On Wednesday, six students called off their hunger strike, but 28 students at schools across the country are continuing the protest.

According to José Horacio Wood, head of ANIDE, a children’s rights foundation, “hunger strikes are an extraordinary and extreme form of protest,” and are particularly risky for children or adolescents, like the secondary student strikers.

Concerns arise from the health hazards and the risk of fatality associated with the protest. But one must ask why children under 18 find it necessary to exert pressure by means of a hunger strike, he said.

In Wood’s view, Chile’s democratic system is failing, and the evidence is “the attitude taken by a government that has shown no sign of taking the proposals of secondary and university students seriously.”

“The state is to blame for forcing us to take extreme measures to make our voices heard,” María José Zúñiga, spokeswoman for secondary school students at Liceo A-131, a high school in the municipality of Buin, adjacent to the nation’s capital, told IPS.

The 28 students who are still refusing food were recently joined by three parents or guardians, and 22 university students.

The authorities say students will be able to pass year-end exams and be promoted to the next school class, in spite of the classroom days that have been lost, and have come up with a plan called “Salvemos el año” (roughly, Let’s pass the year).

They met with student movement leaders for a careful review of the bills the government proposes to send to parliament.

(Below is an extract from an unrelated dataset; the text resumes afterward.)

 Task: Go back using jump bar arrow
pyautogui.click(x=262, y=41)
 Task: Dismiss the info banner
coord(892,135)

“Points that still need clarification will be reviewed as many times as necessary, and we will make sure this happens, so that all their queries and doubts are aired,” Minister Bulnes said.

The minister explained that the initiatives include a constitutional reform that would guarantee the right to a quality education, as well as a bill to increase student grants for the poorest 40 percent of society.

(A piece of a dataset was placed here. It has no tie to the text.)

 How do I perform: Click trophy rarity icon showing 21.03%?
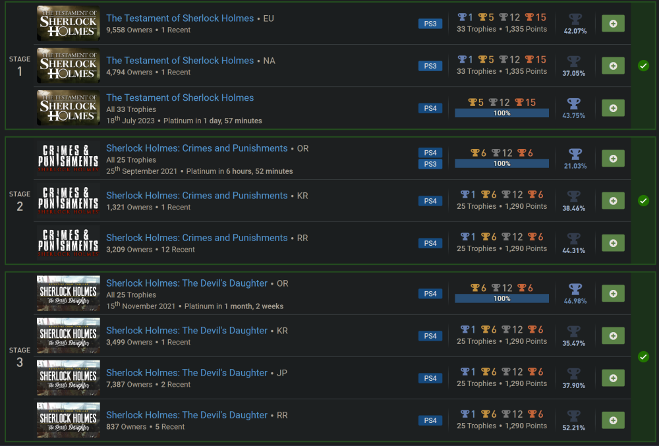click(575, 155)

A system of combined student grants and loans, to cover up to 60 percent of the cost of tuition; the reduction of interest rates on state-approved loans from 5.6 percent to two percent; and strict enforcement of the law prohibiting universities from making profits are also necessary, he said.

The government proposes creating a Superintendency of Higher Education to oversee that prohibition, as well as introducing a bill to end the administration of public primary and secondary schools by local municipal governments, one of the main criticisms levelled against the present system, Bulnes said.

“As far as the government is concerned, these proposals have always been on the table. What is lacking is for other sectors to stop being so intransigent,” the minister complained.

But in the view of leaders of the education movement, the measures proposed by the Chilean government do not go far enough, and they lack the required guarantees.

Camila Vallejo, the main spokeswoman for the Confederation of Chilean University Students, said there are “many gaps” in the government’s proposals. To offer more grants and greater coverage is not an adequate response to “our proposal, which advocates moving towards free education,” she said.

Zúñiga, the secondary student spokeswoman, enlarged: “More scholarships, more loans, are no use to us, because students will only take on a heavier burden of debt. What we are really asking for is quality public education that is free for everybody.”

For his part, the president of the national Teachers’ Association, Jaime Gajardo, said the government proposals “are really calling on parliament, instead of social actors, to decide the issues.” He also criticised the lack of clarity over how exactly the state will take on a more active role in education.

While it is positive that the government is considering overseeing the question of profits in universities, there are uncertainties about how it will be monitored in secondary schools, as “the administrators of private schools are cashing in on resources that belong to all Chileans, and not a word has been said about that,” Gajardo said.